Task description: Go to the line below containing "Where should I click to: Copy" and print exactly from there through the line containing "You are a computer-use agent. This", both included. Print nothing else.

[Working data]

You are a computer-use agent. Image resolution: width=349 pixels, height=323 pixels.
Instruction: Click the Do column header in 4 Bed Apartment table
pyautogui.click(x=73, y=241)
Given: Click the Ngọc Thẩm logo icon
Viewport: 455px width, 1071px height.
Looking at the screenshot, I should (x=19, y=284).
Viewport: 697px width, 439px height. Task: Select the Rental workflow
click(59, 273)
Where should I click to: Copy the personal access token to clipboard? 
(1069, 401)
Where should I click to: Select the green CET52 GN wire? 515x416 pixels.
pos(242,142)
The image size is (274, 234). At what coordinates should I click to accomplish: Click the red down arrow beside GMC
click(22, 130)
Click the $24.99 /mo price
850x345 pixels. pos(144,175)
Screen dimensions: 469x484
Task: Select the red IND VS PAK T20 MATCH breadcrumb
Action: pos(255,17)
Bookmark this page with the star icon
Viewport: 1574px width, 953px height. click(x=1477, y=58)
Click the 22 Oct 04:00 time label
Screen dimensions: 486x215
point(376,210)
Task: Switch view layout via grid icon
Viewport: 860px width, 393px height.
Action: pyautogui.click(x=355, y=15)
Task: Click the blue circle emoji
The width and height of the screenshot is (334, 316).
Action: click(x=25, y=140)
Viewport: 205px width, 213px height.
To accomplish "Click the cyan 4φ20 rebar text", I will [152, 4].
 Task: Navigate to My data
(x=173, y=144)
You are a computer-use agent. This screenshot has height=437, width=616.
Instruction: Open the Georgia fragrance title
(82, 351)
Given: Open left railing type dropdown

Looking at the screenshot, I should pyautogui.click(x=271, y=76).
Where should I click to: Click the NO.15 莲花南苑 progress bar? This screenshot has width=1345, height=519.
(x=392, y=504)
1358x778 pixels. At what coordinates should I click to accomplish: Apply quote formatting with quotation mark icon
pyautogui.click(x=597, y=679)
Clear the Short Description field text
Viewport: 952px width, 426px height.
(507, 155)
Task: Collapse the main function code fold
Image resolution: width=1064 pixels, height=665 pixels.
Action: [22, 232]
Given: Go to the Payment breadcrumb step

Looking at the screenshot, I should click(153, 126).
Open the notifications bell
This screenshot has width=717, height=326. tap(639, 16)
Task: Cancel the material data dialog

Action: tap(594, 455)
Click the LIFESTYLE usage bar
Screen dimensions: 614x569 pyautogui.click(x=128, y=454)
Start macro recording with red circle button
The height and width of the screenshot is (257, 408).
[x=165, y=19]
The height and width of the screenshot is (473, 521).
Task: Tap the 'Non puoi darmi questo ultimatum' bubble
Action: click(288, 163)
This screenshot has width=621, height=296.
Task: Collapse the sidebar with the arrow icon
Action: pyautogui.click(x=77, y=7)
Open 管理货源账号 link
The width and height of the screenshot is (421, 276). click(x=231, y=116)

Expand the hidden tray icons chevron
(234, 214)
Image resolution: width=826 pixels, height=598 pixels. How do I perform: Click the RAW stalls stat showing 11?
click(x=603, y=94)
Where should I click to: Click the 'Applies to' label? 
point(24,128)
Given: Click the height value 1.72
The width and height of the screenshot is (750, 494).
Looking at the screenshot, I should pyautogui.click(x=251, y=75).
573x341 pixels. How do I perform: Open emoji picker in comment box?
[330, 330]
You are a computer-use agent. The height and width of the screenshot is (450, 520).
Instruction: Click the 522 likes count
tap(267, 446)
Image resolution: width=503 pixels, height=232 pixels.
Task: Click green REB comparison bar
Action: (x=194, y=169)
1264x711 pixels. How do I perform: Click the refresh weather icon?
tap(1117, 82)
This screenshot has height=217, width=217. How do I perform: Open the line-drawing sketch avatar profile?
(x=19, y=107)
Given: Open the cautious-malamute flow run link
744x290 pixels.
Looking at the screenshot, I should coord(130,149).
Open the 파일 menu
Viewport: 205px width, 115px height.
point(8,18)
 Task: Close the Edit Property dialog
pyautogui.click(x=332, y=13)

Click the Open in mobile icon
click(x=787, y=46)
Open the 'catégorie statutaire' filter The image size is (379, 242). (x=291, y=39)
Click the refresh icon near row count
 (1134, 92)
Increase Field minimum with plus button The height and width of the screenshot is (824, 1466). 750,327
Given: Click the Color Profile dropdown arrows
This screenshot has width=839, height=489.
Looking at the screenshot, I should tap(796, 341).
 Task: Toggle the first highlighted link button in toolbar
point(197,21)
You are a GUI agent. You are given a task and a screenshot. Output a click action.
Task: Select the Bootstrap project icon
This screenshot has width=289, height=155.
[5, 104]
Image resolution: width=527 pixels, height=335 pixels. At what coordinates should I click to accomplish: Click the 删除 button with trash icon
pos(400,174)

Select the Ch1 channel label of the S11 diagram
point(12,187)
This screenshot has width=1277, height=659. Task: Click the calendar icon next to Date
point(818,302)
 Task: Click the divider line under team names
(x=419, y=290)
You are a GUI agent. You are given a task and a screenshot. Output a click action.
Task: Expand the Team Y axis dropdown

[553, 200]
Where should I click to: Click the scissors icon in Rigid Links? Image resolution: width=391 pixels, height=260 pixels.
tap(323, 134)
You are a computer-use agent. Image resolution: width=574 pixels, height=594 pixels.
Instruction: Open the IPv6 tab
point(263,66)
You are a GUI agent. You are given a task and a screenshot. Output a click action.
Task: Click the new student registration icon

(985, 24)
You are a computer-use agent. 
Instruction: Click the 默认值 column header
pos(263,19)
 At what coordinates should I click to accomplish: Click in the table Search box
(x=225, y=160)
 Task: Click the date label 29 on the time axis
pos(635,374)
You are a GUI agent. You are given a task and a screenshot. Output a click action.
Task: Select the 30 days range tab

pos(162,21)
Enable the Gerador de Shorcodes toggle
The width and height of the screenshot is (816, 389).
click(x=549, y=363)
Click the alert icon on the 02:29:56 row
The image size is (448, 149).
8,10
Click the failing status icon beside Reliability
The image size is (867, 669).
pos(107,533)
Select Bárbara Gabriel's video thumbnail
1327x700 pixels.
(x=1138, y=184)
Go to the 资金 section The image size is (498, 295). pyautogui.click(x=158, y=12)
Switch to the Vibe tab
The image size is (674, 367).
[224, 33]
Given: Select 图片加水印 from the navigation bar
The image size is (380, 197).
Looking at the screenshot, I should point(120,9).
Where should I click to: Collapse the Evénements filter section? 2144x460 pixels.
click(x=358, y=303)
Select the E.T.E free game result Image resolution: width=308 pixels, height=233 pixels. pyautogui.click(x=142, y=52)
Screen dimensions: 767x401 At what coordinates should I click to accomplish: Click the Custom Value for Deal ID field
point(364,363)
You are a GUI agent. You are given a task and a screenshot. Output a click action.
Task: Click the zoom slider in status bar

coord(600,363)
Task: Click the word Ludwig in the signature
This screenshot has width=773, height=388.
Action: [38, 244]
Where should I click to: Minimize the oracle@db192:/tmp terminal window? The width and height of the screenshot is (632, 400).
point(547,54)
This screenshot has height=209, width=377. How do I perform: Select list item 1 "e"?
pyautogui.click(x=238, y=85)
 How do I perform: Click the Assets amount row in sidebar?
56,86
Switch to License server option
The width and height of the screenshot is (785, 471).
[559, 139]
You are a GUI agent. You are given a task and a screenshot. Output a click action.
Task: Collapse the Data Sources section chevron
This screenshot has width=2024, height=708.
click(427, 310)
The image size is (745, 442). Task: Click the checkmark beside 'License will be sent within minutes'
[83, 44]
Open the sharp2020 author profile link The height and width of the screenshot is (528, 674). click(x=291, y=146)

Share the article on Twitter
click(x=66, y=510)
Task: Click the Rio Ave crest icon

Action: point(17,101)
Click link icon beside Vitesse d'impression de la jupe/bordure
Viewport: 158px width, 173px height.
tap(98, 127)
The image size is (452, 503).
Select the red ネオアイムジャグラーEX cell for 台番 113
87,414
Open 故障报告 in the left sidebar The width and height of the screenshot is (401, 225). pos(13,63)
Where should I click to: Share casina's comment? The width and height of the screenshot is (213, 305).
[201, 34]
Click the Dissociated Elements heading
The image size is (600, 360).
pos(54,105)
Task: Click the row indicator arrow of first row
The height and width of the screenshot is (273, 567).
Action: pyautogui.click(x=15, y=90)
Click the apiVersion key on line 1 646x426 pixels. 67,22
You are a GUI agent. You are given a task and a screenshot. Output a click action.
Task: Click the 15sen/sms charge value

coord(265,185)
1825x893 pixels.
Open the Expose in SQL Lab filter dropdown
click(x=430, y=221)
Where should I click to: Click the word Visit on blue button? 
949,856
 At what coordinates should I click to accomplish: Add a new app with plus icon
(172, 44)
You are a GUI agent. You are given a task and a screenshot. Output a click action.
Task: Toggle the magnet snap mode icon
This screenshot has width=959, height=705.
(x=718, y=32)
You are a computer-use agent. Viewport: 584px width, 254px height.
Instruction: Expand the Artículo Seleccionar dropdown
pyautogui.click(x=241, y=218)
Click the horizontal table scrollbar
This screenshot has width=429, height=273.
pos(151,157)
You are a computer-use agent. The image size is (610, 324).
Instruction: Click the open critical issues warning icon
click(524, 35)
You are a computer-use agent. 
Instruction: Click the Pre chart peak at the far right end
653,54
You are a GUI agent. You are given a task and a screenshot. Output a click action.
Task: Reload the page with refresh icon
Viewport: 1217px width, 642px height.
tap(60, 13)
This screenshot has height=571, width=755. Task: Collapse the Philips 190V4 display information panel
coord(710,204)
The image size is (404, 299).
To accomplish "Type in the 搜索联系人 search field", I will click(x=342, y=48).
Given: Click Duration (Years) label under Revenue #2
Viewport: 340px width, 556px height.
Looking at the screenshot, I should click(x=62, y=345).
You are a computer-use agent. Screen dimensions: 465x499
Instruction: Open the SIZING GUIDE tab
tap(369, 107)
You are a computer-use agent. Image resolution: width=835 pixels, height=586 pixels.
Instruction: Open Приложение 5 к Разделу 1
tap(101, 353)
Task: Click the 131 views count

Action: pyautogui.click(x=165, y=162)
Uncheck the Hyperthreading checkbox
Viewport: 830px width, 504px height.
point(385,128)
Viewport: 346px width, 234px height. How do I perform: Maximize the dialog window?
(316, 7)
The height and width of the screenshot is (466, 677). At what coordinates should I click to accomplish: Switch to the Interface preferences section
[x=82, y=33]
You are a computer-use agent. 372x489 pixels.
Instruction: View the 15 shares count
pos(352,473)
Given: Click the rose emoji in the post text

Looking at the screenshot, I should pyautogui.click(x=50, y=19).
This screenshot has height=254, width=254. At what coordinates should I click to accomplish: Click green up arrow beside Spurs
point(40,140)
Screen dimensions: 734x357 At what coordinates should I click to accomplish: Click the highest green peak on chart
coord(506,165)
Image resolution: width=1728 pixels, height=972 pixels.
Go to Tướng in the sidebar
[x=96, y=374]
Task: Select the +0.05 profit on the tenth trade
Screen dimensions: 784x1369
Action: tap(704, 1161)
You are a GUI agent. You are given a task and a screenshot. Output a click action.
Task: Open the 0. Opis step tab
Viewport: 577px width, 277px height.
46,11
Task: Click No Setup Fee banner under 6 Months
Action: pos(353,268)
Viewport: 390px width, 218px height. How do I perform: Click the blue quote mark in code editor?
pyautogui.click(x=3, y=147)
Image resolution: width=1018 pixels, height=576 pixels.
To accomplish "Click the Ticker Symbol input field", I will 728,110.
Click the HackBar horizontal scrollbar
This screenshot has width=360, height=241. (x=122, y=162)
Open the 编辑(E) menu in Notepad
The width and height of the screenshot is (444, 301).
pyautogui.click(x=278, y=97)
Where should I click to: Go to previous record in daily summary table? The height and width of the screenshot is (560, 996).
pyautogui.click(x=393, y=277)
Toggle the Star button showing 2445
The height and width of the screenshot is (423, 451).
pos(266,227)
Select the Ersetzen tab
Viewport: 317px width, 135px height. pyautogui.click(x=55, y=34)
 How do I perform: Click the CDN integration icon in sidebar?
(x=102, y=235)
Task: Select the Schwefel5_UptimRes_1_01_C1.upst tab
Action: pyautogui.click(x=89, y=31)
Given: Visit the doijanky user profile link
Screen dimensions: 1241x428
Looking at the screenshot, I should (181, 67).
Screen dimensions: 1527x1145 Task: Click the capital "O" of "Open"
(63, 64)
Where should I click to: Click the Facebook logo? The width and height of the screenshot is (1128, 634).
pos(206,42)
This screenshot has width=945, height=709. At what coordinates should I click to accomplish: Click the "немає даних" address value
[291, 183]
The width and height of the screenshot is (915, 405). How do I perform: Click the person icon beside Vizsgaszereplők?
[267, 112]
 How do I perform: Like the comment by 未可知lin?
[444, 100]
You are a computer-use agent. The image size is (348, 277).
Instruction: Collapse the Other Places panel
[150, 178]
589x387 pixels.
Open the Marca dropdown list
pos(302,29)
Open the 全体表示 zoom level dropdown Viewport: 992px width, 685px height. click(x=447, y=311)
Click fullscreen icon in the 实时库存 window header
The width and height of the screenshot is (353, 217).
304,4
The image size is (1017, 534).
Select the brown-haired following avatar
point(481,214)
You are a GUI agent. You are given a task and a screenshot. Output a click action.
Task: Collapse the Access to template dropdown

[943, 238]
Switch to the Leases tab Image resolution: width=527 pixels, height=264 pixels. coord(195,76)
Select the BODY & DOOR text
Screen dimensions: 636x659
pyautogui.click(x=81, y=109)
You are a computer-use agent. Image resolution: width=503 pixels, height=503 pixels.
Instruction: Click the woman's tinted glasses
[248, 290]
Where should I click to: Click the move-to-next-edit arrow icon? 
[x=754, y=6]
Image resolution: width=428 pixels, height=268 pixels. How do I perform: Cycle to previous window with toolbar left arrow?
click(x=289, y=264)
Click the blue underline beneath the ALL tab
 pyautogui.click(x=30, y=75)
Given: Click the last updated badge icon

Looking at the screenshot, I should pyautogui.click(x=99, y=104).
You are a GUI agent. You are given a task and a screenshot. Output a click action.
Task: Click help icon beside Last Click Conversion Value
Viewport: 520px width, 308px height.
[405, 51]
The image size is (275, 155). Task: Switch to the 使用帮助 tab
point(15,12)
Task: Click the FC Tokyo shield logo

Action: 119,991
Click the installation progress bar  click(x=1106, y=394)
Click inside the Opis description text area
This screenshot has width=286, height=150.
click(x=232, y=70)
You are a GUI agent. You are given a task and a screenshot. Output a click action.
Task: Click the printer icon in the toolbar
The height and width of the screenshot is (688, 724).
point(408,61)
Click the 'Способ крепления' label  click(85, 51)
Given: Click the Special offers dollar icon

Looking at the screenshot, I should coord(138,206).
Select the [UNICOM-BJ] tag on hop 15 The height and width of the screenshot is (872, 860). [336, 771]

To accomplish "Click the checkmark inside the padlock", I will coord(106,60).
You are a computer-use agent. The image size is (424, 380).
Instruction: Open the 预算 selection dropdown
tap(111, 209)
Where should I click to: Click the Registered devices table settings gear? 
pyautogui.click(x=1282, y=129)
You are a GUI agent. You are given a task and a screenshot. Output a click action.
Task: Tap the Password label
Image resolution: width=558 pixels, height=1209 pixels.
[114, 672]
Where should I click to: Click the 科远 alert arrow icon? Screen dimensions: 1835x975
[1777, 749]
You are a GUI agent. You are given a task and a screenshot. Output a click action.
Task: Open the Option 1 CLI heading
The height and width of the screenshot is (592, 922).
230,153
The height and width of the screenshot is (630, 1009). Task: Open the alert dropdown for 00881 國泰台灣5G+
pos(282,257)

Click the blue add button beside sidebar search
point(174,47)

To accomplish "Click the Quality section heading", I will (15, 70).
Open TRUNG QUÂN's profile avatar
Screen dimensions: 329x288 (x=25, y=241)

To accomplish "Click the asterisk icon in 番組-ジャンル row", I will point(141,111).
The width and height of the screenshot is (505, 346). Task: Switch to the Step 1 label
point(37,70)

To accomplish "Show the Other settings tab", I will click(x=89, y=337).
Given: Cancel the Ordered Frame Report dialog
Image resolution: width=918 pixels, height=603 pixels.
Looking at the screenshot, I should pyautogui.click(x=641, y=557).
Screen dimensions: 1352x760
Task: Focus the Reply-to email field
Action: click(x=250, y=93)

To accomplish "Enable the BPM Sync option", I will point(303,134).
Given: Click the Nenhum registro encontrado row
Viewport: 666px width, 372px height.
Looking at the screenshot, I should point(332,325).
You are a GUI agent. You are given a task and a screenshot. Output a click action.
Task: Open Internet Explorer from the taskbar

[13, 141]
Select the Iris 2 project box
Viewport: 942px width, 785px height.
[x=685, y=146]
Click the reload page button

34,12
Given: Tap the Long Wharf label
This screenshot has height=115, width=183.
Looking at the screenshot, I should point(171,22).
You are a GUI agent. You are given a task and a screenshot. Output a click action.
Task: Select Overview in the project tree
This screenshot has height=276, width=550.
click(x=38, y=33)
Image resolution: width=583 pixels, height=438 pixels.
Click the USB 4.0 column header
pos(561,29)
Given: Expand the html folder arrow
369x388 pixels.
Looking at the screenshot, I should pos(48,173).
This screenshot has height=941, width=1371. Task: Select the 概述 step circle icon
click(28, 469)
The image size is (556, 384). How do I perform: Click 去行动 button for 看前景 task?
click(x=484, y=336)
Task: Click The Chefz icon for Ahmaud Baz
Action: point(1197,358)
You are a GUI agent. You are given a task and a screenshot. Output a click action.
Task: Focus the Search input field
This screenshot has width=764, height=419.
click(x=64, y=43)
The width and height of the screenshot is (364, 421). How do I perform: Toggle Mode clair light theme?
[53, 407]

[/Working data]

Answer box:
Where should I click to: Copy the personal access token to clipboard? 
(1069, 401)
Where should I click to: Select the green CET52 GN wire? 515x416 pixels.
pos(242,142)
The image size is (274, 234). At what coordinates should I click to accomplish: Click the red down arrow beside GMC
click(22, 130)
Click the $24.99 /mo price
850x345 pixels. pos(144,175)
Screen dimensions: 469x484
Task: Select the red IND VS PAK T20 MATCH breadcrumb
Action: pos(255,17)
Bookmark this page with the star icon
Viewport: 1574px width, 953px height. click(x=1477, y=58)
Click the 22 Oct 04:00 time label
Screen dimensions: 486x215
point(376,210)
Task: Switch view layout via grid icon
Viewport: 860px width, 393px height.
Action: pyautogui.click(x=355, y=15)
Task: Click the blue circle emoji
The width and height of the screenshot is (334, 316).
Action: click(x=25, y=140)
Viewport: 205px width, 213px height.
To accomplish "Click the cyan 4φ20 rebar text", I will [152, 4].
 Task: Navigate to My data
(x=173, y=144)
You are a computer-use agent. This screenshot has height=437, width=616.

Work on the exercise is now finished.